• [How to complete this task]
What is expected is a word-for-word copy of all the entries.

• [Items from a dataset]
----------------------------------------
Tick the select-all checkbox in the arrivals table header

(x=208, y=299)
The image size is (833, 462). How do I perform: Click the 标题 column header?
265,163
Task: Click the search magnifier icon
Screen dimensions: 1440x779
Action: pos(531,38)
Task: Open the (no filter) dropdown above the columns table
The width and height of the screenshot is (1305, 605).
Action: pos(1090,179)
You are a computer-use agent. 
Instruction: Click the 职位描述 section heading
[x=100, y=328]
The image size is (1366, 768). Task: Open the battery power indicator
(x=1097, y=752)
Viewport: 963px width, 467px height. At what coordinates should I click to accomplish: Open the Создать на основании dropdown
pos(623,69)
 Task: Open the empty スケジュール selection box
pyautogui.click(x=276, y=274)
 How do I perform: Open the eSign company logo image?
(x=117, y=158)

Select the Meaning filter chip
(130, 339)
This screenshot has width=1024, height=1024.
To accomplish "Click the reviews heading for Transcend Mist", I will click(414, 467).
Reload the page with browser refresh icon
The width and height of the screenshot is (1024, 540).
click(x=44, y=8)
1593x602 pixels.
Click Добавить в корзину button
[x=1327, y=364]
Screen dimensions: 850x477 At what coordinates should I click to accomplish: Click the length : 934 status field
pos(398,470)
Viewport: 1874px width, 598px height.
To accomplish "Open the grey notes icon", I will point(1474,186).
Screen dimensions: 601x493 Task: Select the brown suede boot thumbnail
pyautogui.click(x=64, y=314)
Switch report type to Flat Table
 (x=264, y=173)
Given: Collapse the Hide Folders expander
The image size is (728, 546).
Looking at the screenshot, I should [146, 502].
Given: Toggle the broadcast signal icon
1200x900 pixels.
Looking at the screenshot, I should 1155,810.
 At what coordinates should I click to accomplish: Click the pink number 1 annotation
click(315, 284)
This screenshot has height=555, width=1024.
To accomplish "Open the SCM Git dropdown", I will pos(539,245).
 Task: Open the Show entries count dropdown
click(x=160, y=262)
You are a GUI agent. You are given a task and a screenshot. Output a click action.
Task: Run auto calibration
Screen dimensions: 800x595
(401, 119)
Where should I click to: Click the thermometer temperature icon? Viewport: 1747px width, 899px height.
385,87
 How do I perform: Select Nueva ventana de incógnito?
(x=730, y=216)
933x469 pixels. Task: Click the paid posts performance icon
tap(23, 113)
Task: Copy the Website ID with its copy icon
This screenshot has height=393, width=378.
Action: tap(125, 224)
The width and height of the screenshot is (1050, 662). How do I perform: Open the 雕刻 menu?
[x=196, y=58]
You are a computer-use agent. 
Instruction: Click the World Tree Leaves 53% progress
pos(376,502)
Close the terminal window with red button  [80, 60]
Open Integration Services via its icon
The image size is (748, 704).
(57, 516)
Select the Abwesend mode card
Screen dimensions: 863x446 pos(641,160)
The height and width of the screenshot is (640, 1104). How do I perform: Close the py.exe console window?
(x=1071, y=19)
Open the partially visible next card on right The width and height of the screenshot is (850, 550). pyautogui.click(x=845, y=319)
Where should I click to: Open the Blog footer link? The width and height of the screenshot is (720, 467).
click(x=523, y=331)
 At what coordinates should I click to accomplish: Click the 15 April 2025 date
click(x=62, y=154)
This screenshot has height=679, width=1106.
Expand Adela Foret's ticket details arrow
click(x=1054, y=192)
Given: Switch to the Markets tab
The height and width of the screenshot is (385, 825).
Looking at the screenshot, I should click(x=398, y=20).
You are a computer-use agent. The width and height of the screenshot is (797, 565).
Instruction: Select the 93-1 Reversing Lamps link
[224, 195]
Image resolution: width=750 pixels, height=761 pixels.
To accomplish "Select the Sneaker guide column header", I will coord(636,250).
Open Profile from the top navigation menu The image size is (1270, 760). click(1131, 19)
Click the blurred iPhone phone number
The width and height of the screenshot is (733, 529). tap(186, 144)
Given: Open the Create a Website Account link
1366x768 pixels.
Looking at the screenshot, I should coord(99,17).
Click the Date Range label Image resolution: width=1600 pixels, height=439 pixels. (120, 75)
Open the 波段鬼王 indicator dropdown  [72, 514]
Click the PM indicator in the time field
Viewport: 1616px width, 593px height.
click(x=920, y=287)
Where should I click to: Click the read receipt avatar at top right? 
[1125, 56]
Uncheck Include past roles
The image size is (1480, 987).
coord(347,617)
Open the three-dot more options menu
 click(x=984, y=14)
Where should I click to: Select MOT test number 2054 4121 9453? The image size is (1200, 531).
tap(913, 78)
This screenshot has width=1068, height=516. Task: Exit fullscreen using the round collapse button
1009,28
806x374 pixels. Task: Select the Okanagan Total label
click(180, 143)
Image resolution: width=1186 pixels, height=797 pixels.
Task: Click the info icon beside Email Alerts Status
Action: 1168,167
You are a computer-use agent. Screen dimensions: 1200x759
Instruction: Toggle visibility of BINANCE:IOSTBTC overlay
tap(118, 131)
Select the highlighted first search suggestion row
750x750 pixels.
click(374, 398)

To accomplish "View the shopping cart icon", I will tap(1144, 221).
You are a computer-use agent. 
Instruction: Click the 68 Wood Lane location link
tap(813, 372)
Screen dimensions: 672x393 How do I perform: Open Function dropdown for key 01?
----------------------------------------
• [Response to the task]
Tick the select-all checkbox in the arrivals table header

(x=208, y=299)
The image size is (833, 462). How do I perform: Click the 标题 column header?
265,163
Task: Click the search magnifier icon
Screen dimensions: 1440x779
Action: pos(531,38)
Task: Open the (no filter) dropdown above the columns table
The width and height of the screenshot is (1305, 605).
Action: pos(1090,179)
You are a computer-use agent. 
Instruction: Click the 职位描述 section heading
[x=100, y=328]
The image size is (1366, 768). Task: Open the battery power indicator
(x=1097, y=752)
Viewport: 963px width, 467px height. At what coordinates should I click to accomplish: Open the Создать на основании dropdown
pos(623,69)
 Task: Open the empty スケジュール selection box
pyautogui.click(x=276, y=274)
 How do I perform: Open the eSign company logo image?
(x=117, y=158)

Select the Meaning filter chip
(130, 339)
This screenshot has width=1024, height=1024.
To accomplish "Click the reviews heading for Transcend Mist", I will click(414, 467).
Reload the page with browser refresh icon
The width and height of the screenshot is (1024, 540).
click(x=44, y=8)
1593x602 pixels.
Click Добавить в корзину button
[x=1327, y=364]
Screen dimensions: 850x477 At what coordinates should I click to accomplish: Click the length : 934 status field
pos(398,470)
Viewport: 1874px width, 598px height.
To accomplish "Open the grey notes icon", I will point(1474,186).
Screen dimensions: 601x493 Task: Select the brown suede boot thumbnail
pyautogui.click(x=64, y=314)
Switch report type to Flat Table
 (x=264, y=173)
Given: Collapse the Hide Folders expander
The image size is (728, 546).
Looking at the screenshot, I should [146, 502].
Given: Toggle the broadcast signal icon
1200x900 pixels.
Looking at the screenshot, I should 1155,810.
 At what coordinates should I click to accomplish: Click the pink number 1 annotation
click(315, 284)
This screenshot has height=555, width=1024.
To accomplish "Open the SCM Git dropdown", I will pos(539,245).
 Task: Open the Show entries count dropdown
click(x=160, y=262)
You are a GUI agent. You are given a task and a screenshot. Output a click action.
Task: Run auto calibration
Screen dimensions: 800x595
(401, 119)
Where should I click to: Click the thermometer temperature icon? Viewport: 1747px width, 899px height.
385,87
 How do I perform: Select Nueva ventana de incógnito?
(x=730, y=216)
933x469 pixels. Task: Click the paid posts performance icon
tap(23, 113)
Task: Copy the Website ID with its copy icon
This screenshot has height=393, width=378.
Action: tap(125, 224)
The width and height of the screenshot is (1050, 662). How do I perform: Open the 雕刻 menu?
[x=196, y=58]
You are a computer-use agent. 
Instruction: Click the World Tree Leaves 53% progress
pos(376,502)
Close the terminal window with red button  [80, 60]
Open Integration Services via its icon
The image size is (748, 704).
(57, 516)
Select the Abwesend mode card
Screen dimensions: 863x446 pos(641,160)
The height and width of the screenshot is (640, 1104). How do I perform: Close the py.exe console window?
(x=1071, y=19)
Open the partially visible next card on right The width and height of the screenshot is (850, 550). pyautogui.click(x=845, y=319)
Where should I click to: Open the Blog footer link? The width and height of the screenshot is (720, 467).
click(x=523, y=331)
 At what coordinates should I click to accomplish: Click the 15 April 2025 date
click(x=62, y=154)
This screenshot has height=679, width=1106.
Expand Adela Foret's ticket details arrow
click(x=1054, y=192)
Given: Switch to the Markets tab
The height and width of the screenshot is (385, 825).
Looking at the screenshot, I should click(x=398, y=20).
You are a computer-use agent. The width and height of the screenshot is (797, 565).
Instruction: Select the 93-1 Reversing Lamps link
[224, 195]
Image resolution: width=750 pixels, height=761 pixels.
To accomplish "Select the Sneaker guide column header", I will coord(636,250).
Open Profile from the top navigation menu The image size is (1270, 760). click(1131, 19)
Click the blurred iPhone phone number
The width and height of the screenshot is (733, 529). tap(186, 144)
Given: Open the Create a Website Account link
1366x768 pixels.
Looking at the screenshot, I should coord(99,17).
Click the Date Range label Image resolution: width=1600 pixels, height=439 pixels. (120, 75)
Open the 波段鬼王 indicator dropdown  [72, 514]
Click the PM indicator in the time field
Viewport: 1616px width, 593px height.
click(x=920, y=287)
Where should I click to: Click the read receipt avatar at top right? 
[1125, 56]
Uncheck Include past roles
The image size is (1480, 987).
coord(347,617)
Open the three-dot more options menu
 click(x=984, y=14)
Where should I click to: Select MOT test number 2054 4121 9453? The image size is (1200, 531).
tap(913, 78)
This screenshot has width=1068, height=516. Task: Exit fullscreen using the round collapse button
1009,28
806x374 pixels. Task: Select the Okanagan Total label
click(180, 143)
Image resolution: width=1186 pixels, height=797 pixels.
Task: Click the info icon beside Email Alerts Status
Action: 1168,167
You are a computer-use agent. Screen dimensions: 1200x759
Instruction: Toggle visibility of BINANCE:IOSTBTC overlay
tap(118, 131)
Select the highlighted first search suggestion row
750x750 pixels.
click(374, 398)

To accomplish "View the shopping cart icon", I will tap(1144, 221).
You are a computer-use agent. 
Instruction: Click the 68 Wood Lane location link
tap(813, 372)
Screen dimensions: 672x393 How do I perform: Open Function dropdown for key 01?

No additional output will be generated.